Only Bradley Cooper, as the nonsensically ambitious F.B.I. agent Richie DiMaso, delivers the level of scorched-earth intensity necessary to turn a film with absolutely no foresight into a grand, swirling farce, and he nearly succeeds. Particularly in his scenes with Louis C.K., Cooper reaches heights of hilarious, tightly-permed delirium that recall the hard-to-define magic of Russell’s under-appreciated existential romp, I Heart Huckabees.

Of course, the real star is undeniably Amy Adams’s hair, a vibrant mop of improbable volume that morphs along with her character’s motivations and seems to inflate with anticipation every time she enters a room. And that’s mostly what American Hustle is all about: the delicious crassness of throwing gaudy excess into partnership with government expenditure, of creating scenes entirely for the sake of the grand entrance, of making real hair look like wigs (Christian Bale’s comb over was painstakingly created from his own mane and a single strip of fake hair) and putting the one actual wig (Jennifer Lawrence’s) through a hair-whipping dance scene.
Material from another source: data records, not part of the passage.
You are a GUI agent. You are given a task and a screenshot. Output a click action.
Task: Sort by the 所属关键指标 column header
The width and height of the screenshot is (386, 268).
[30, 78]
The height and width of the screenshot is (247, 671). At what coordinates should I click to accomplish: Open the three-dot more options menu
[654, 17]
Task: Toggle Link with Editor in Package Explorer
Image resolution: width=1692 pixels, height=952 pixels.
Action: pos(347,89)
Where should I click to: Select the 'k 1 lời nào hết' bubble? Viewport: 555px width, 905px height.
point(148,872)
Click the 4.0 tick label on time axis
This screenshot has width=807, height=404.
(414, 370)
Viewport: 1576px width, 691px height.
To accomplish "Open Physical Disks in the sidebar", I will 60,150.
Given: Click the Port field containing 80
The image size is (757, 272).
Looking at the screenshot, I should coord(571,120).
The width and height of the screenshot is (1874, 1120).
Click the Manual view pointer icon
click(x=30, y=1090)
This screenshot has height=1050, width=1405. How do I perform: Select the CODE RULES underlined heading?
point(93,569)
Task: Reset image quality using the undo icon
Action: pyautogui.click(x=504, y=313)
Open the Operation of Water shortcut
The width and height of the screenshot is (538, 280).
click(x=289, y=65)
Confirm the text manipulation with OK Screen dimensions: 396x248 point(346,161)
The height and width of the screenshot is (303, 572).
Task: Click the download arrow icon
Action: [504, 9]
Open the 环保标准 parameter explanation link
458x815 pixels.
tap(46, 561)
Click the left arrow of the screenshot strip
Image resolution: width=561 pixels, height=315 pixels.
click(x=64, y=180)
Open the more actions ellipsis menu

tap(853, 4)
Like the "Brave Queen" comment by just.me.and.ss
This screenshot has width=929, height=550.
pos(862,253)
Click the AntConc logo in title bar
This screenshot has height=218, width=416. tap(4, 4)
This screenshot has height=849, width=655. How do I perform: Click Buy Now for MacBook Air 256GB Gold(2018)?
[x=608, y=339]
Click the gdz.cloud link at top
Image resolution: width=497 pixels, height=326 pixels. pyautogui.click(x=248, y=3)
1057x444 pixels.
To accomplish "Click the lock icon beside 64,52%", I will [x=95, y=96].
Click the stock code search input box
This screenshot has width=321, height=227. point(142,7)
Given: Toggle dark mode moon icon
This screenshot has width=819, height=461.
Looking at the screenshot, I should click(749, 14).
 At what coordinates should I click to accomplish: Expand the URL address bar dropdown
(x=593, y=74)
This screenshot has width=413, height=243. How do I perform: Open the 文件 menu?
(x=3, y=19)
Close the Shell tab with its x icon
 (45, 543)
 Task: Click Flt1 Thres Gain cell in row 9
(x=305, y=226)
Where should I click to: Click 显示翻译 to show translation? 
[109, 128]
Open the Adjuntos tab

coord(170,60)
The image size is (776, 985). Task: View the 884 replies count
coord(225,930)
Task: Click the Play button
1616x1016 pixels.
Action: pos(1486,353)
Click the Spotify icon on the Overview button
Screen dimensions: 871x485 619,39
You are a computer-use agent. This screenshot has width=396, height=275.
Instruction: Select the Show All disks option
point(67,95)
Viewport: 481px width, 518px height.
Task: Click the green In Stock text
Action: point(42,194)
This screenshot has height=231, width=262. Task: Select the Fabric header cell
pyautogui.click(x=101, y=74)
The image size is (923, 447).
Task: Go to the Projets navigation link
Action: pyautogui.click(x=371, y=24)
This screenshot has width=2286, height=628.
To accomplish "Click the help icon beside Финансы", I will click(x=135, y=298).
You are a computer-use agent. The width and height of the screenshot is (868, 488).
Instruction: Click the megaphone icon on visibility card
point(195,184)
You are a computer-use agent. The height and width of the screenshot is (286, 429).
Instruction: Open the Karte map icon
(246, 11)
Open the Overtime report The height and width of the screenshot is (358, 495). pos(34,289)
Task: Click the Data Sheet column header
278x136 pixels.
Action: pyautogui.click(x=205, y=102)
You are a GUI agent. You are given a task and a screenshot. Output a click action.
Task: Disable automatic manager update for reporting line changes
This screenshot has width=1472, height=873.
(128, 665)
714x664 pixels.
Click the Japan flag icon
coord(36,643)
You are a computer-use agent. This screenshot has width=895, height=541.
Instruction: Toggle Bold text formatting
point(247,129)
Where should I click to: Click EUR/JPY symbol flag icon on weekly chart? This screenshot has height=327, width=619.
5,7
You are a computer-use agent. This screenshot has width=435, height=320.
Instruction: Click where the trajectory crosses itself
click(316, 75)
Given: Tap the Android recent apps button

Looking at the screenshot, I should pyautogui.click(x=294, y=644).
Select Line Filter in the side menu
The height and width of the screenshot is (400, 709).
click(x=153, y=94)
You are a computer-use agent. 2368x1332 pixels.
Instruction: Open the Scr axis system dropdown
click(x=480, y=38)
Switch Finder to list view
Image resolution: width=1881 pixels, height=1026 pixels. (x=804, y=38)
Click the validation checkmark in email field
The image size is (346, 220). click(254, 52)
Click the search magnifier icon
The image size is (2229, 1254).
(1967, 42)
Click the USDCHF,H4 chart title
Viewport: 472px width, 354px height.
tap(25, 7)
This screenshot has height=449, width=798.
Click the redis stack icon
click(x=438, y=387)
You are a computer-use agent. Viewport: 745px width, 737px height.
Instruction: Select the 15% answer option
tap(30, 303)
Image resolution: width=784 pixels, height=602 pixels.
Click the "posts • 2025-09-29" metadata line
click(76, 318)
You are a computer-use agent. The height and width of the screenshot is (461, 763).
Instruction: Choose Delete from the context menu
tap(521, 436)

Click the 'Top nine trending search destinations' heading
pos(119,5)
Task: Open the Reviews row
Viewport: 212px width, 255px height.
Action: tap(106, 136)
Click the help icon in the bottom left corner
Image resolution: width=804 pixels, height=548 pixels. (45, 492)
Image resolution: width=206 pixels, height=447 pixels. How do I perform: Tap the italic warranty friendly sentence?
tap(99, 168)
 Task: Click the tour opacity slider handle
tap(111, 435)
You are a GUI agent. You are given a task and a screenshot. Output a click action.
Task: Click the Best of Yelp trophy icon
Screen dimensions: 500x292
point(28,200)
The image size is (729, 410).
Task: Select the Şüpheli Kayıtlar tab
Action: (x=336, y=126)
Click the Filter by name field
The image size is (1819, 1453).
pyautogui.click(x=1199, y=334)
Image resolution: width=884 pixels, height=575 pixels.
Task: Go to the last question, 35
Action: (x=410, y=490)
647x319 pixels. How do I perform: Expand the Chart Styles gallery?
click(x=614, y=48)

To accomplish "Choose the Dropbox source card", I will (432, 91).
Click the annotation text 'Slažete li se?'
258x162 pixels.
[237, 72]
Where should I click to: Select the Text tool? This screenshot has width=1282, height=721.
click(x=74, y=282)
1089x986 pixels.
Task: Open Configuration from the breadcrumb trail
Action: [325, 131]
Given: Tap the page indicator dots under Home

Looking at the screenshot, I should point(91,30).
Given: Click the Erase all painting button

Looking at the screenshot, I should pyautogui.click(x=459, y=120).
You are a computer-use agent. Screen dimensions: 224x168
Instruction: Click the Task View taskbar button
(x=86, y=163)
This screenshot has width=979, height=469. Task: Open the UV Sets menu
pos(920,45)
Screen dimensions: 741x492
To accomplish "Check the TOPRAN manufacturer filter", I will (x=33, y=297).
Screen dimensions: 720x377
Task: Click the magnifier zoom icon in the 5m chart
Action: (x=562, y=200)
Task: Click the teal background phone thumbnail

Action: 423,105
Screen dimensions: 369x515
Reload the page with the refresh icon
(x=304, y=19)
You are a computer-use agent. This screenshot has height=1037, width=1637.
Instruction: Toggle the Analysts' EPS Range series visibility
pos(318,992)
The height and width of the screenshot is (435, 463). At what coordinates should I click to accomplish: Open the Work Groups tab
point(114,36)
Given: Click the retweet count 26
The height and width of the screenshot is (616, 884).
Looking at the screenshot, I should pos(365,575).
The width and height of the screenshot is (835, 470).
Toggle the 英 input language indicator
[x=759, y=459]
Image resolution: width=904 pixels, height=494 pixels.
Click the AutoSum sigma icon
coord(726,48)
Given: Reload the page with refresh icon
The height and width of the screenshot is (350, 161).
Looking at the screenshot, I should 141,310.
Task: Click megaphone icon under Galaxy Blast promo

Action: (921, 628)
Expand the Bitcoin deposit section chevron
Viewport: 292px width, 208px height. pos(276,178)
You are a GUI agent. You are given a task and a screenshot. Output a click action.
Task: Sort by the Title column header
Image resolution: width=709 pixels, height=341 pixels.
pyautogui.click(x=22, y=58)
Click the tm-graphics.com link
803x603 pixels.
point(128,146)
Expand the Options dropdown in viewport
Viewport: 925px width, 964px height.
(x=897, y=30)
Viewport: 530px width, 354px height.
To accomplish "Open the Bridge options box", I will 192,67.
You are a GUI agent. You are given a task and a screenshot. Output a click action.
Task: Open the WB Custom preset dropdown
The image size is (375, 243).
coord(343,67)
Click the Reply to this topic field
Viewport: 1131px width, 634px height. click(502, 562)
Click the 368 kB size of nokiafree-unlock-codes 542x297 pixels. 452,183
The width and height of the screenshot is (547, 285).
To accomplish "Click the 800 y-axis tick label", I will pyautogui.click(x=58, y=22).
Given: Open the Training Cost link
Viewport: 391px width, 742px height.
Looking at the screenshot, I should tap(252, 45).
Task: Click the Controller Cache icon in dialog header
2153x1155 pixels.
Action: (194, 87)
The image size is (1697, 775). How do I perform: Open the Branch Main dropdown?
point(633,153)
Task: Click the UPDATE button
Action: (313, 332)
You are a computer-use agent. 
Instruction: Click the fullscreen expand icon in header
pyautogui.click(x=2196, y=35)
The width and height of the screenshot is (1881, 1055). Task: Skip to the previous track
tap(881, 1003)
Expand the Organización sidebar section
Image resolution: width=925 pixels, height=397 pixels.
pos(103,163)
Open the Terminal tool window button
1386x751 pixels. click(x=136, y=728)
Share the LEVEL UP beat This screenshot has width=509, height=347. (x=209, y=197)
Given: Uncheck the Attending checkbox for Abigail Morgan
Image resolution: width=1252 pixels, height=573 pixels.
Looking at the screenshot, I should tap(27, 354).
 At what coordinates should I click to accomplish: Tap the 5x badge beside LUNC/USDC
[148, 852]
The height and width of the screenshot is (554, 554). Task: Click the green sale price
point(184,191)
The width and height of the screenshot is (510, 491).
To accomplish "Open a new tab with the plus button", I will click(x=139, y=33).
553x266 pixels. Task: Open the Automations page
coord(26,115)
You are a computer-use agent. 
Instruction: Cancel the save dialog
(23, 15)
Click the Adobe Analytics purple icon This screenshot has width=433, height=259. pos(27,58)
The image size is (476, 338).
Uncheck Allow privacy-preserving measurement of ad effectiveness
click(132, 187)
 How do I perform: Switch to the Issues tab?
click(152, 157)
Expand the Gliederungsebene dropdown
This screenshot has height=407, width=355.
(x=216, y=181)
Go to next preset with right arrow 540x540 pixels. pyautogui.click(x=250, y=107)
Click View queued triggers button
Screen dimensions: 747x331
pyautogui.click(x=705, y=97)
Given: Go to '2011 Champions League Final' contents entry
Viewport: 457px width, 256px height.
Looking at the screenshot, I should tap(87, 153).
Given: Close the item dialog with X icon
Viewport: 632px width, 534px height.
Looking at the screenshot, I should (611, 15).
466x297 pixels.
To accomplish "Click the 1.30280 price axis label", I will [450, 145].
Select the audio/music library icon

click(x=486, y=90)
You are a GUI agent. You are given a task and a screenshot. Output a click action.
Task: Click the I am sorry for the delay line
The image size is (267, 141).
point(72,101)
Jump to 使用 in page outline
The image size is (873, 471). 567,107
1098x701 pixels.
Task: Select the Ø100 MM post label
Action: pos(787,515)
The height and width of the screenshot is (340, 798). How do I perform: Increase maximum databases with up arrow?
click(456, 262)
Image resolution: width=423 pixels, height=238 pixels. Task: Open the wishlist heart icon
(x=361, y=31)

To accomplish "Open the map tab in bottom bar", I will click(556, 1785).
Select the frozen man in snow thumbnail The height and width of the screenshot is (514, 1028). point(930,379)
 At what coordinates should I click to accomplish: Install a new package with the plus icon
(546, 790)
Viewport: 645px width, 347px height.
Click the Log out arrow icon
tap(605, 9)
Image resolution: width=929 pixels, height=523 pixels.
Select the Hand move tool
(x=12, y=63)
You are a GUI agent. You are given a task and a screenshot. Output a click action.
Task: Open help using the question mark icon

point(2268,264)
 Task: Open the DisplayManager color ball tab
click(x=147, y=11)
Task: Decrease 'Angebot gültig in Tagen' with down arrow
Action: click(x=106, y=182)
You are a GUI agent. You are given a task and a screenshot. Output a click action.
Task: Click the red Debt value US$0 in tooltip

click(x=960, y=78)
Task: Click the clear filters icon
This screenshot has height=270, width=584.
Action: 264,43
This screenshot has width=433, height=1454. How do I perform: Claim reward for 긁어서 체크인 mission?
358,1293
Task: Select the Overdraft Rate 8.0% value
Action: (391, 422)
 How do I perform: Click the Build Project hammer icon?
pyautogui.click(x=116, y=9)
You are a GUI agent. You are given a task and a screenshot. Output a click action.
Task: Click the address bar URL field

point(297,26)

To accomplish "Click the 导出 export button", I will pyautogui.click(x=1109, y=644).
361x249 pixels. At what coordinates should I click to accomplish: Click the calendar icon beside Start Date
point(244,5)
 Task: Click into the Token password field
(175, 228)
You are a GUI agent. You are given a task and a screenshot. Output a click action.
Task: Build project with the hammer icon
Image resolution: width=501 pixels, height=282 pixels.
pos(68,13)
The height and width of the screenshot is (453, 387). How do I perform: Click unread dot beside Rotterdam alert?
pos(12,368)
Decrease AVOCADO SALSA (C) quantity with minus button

American Hustle was reportedly being reworked up until its New York release date, which begs the question of whether all those New York Film Critics awarded their top prize to a different cut of the film (and Adams’s memorable “we gotta get over on all these guys” line is indeed edited slightly differently in the film than the trailer.) Eric Warren Singer’s screenplay, which Russell re-wrote, was originally titled American Bullshit, and it’s easy to imagine the work that, without Russell’s interference, it might have been: a film without the unnecessary voice-overs, and without the heavy-handed attempts to connect the word “hustle” to a deeper understanding of humanity. But that film may also have left out the few moments that shocked this one into intermittent transcendence. And so bullshit begets bullshit, of both sweet and unpleasant variations. Which proves that while American Hustle isn’t perfect (aside from Cooper and the film’s hair and makeup team), it’s a lesson in passive-aggressive salesmanship, making a weapon of its transparent aspirations.